--- What you are asked to do ---
Return all of the entries exactly as written.

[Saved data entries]
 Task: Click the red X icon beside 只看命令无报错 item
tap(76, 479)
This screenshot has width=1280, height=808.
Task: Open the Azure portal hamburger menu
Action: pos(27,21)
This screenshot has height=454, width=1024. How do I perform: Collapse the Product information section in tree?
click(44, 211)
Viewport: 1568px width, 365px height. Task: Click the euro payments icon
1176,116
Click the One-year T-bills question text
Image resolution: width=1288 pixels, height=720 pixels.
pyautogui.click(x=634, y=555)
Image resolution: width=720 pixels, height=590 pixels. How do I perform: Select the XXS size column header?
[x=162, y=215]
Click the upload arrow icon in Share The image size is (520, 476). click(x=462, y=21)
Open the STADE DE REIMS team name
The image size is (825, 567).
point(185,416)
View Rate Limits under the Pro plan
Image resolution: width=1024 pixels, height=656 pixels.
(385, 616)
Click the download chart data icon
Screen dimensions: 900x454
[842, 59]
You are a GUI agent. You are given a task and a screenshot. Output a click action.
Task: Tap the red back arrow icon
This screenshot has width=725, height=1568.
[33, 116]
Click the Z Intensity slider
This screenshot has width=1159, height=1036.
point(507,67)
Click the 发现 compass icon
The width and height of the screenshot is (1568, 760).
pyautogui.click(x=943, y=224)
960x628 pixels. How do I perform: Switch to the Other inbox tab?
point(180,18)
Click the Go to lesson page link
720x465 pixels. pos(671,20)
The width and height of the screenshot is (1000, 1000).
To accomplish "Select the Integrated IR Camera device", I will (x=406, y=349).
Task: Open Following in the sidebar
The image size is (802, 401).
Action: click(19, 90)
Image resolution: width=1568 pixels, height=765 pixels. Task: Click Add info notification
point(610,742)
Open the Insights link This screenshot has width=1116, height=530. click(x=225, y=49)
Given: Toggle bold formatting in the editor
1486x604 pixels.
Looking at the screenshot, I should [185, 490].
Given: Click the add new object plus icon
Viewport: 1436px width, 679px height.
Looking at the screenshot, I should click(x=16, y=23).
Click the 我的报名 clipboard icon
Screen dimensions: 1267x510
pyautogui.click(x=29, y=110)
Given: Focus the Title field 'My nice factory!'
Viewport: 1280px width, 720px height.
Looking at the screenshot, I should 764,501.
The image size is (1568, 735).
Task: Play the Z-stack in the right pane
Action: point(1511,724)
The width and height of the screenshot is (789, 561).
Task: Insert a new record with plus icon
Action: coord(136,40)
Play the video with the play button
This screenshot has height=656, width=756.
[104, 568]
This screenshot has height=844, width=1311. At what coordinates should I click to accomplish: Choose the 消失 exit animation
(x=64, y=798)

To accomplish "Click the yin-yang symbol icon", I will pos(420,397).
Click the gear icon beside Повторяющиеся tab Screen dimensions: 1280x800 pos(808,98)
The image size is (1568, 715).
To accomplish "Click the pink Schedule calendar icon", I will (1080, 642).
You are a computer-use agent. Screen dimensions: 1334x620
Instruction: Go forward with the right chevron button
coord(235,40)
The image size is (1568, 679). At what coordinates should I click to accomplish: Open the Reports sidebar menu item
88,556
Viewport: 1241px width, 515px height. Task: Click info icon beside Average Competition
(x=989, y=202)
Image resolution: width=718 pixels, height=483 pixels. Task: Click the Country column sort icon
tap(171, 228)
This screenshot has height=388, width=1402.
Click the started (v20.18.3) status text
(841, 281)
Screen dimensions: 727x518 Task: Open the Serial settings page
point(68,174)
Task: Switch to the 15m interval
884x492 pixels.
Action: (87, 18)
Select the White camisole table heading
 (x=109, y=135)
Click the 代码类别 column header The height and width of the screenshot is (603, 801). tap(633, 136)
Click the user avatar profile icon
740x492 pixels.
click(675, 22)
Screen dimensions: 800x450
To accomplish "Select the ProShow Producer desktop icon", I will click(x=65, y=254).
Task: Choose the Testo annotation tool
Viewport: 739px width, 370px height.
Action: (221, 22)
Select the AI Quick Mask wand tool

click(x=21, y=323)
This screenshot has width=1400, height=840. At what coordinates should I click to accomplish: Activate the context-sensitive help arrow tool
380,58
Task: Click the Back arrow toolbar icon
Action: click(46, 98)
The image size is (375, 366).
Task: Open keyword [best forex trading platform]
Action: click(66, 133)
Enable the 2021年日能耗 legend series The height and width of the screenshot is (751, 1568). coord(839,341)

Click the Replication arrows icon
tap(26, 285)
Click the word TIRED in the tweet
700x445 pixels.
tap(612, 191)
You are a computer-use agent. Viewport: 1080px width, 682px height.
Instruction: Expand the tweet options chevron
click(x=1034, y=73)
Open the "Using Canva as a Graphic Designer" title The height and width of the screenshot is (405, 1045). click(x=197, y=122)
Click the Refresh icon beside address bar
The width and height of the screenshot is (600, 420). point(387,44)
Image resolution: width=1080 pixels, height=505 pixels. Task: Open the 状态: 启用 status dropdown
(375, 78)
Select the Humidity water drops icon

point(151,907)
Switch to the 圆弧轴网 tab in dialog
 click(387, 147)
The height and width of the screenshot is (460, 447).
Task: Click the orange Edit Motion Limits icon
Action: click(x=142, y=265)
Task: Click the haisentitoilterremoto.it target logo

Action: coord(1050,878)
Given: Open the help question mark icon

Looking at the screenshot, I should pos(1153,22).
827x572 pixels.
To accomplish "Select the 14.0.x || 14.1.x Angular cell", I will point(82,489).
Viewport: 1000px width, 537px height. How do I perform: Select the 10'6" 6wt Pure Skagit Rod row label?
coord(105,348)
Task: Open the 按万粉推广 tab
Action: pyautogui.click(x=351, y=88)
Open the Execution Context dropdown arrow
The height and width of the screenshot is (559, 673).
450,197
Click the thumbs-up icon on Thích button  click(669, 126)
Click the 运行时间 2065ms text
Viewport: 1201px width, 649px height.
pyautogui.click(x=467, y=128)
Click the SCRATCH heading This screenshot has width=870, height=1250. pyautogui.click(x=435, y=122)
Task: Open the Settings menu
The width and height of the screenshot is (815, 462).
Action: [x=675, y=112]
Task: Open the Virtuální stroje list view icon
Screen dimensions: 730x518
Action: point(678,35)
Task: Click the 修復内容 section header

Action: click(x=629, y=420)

--- Exercise response ---
 Task: Click the red X icon beside 只看命令无报错 item
tap(76, 479)
This screenshot has width=1280, height=808.
Task: Open the Azure portal hamburger menu
Action: pos(27,21)
This screenshot has height=454, width=1024. How do I perform: Collapse the Product information section in tree?
click(44, 211)
Viewport: 1568px width, 365px height. Task: Click the euro payments icon
1176,116
Click the One-year T-bills question text
Image resolution: width=1288 pixels, height=720 pixels.
pyautogui.click(x=634, y=555)
Image resolution: width=720 pixels, height=590 pixels. How do I perform: Select the XXS size column header?
[x=162, y=215]
Click the upload arrow icon in Share The image size is (520, 476). click(x=462, y=21)
Open the STADE DE REIMS team name
The image size is (825, 567).
point(185,416)
View Rate Limits under the Pro plan
Image resolution: width=1024 pixels, height=656 pixels.
(385, 616)
Click the download chart data icon
Screen dimensions: 900x454
[842, 59]
You are a GUI agent. You are given a task and a screenshot. Output a click action.
Task: Tap the red back arrow icon
This screenshot has width=725, height=1568.
[33, 116]
Click the Z Intensity slider
This screenshot has width=1159, height=1036.
point(507,67)
Click the 发现 compass icon
The width and height of the screenshot is (1568, 760).
pyautogui.click(x=943, y=224)
960x628 pixels. How do I perform: Switch to the Other inbox tab?
point(180,18)
Click the Go to lesson page link
720x465 pixels. pos(671,20)
The width and height of the screenshot is (1000, 1000).
To accomplish "Select the Integrated IR Camera device", I will (x=406, y=349).
Task: Open Following in the sidebar
The image size is (802, 401).
Action: click(19, 90)
Image resolution: width=1568 pixels, height=765 pixels. Task: Click Add info notification
point(610,742)
Open the Insights link This screenshot has width=1116, height=530. click(x=225, y=49)
Given: Toggle bold formatting in the editor
1486x604 pixels.
Looking at the screenshot, I should [185, 490].
Given: Click the add new object plus icon
Viewport: 1436px width, 679px height.
Looking at the screenshot, I should click(x=16, y=23).
Click the 我的报名 clipboard icon
Screen dimensions: 1267x510
pyautogui.click(x=29, y=110)
Given: Focus the Title field 'My nice factory!'
Viewport: 1280px width, 720px height.
Looking at the screenshot, I should 764,501.
The image size is (1568, 735).
Task: Play the Z-stack in the right pane
Action: point(1511,724)
The width and height of the screenshot is (789, 561).
Task: Insert a new record with plus icon
Action: coord(136,40)
Play the video with the play button
This screenshot has height=656, width=756.
[104, 568]
This screenshot has height=844, width=1311. At what coordinates should I click to accomplish: Choose the 消失 exit animation
(x=64, y=798)

To accomplish "Click the yin-yang symbol icon", I will pos(420,397).
Click the gear icon beside Повторяющиеся tab Screen dimensions: 1280x800 pos(808,98)
The image size is (1568, 715).
To accomplish "Click the pink Schedule calendar icon", I will (1080, 642).
You are a computer-use agent. Screen dimensions: 1334x620
Instruction: Go forward with the right chevron button
coord(235,40)
The image size is (1568, 679). At what coordinates should I click to accomplish: Open the Reports sidebar menu item
88,556
Viewport: 1241px width, 515px height. Task: Click info icon beside Average Competition
(x=989, y=202)
Image resolution: width=718 pixels, height=483 pixels. Task: Click the Country column sort icon
tap(171, 228)
This screenshot has height=388, width=1402.
Click the started (v20.18.3) status text
(841, 281)
Screen dimensions: 727x518 Task: Open the Serial settings page
point(68,174)
Task: Switch to the 15m interval
884x492 pixels.
Action: (87, 18)
Select the White camisole table heading
 (x=109, y=135)
Click the 代码类别 column header The height and width of the screenshot is (603, 801). tap(633, 136)
Click the user avatar profile icon
740x492 pixels.
click(675, 22)
Screen dimensions: 800x450
To accomplish "Select the ProShow Producer desktop icon", I will click(x=65, y=254).
Task: Choose the Testo annotation tool
Viewport: 739px width, 370px height.
Action: (221, 22)
Select the AI Quick Mask wand tool

click(x=21, y=323)
This screenshot has width=1400, height=840. At what coordinates should I click to accomplish: Activate the context-sensitive help arrow tool
380,58
Task: Click the Back arrow toolbar icon
Action: click(46, 98)
The image size is (375, 366).
Task: Open keyword [best forex trading platform]
Action: click(66, 133)
Enable the 2021年日能耗 legend series The height and width of the screenshot is (751, 1568). coord(839,341)

Click the Replication arrows icon
tap(26, 285)
Click the word TIRED in the tweet
700x445 pixels.
tap(612, 191)
You are a computer-use agent. Viewport: 1080px width, 682px height.
Instruction: Expand the tweet options chevron
click(x=1034, y=73)
Open the "Using Canva as a Graphic Designer" title The height and width of the screenshot is (405, 1045). click(x=197, y=122)
Click the Refresh icon beside address bar
The width and height of the screenshot is (600, 420). point(387,44)
Image resolution: width=1080 pixels, height=505 pixels. Task: Open the 状态: 启用 status dropdown
(375, 78)
Select the Humidity water drops icon

point(151,907)
Switch to the 圆弧轴网 tab in dialog
 click(387, 147)
The height and width of the screenshot is (460, 447).
Task: Click the orange Edit Motion Limits icon
Action: click(x=142, y=265)
Task: Click the haisentitoilterremoto.it target logo

Action: coord(1050,878)
Given: Open the help question mark icon

Looking at the screenshot, I should pos(1153,22).
827x572 pixels.
To accomplish "Select the 14.0.x || 14.1.x Angular cell", I will point(82,489).
Viewport: 1000px width, 537px height. How do I perform: Select the 10'6" 6wt Pure Skagit Rod row label?
coord(105,348)
Task: Open the 按万粉推广 tab
Action: pyautogui.click(x=351, y=88)
Open the Execution Context dropdown arrow
The height and width of the screenshot is (559, 673).
450,197
Click the thumbs-up icon on Thích button  click(669, 126)
Click the 运行时间 2065ms text
Viewport: 1201px width, 649px height.
pyautogui.click(x=467, y=128)
Click the SCRATCH heading This screenshot has width=870, height=1250. pyautogui.click(x=435, y=122)
Task: Open the Settings menu
The width and height of the screenshot is (815, 462).
Action: [x=675, y=112]
Task: Open the Virtuální stroje list view icon
Screen dimensions: 730x518
Action: point(678,35)
Task: Click the 修復内容 section header

Action: click(x=629, y=420)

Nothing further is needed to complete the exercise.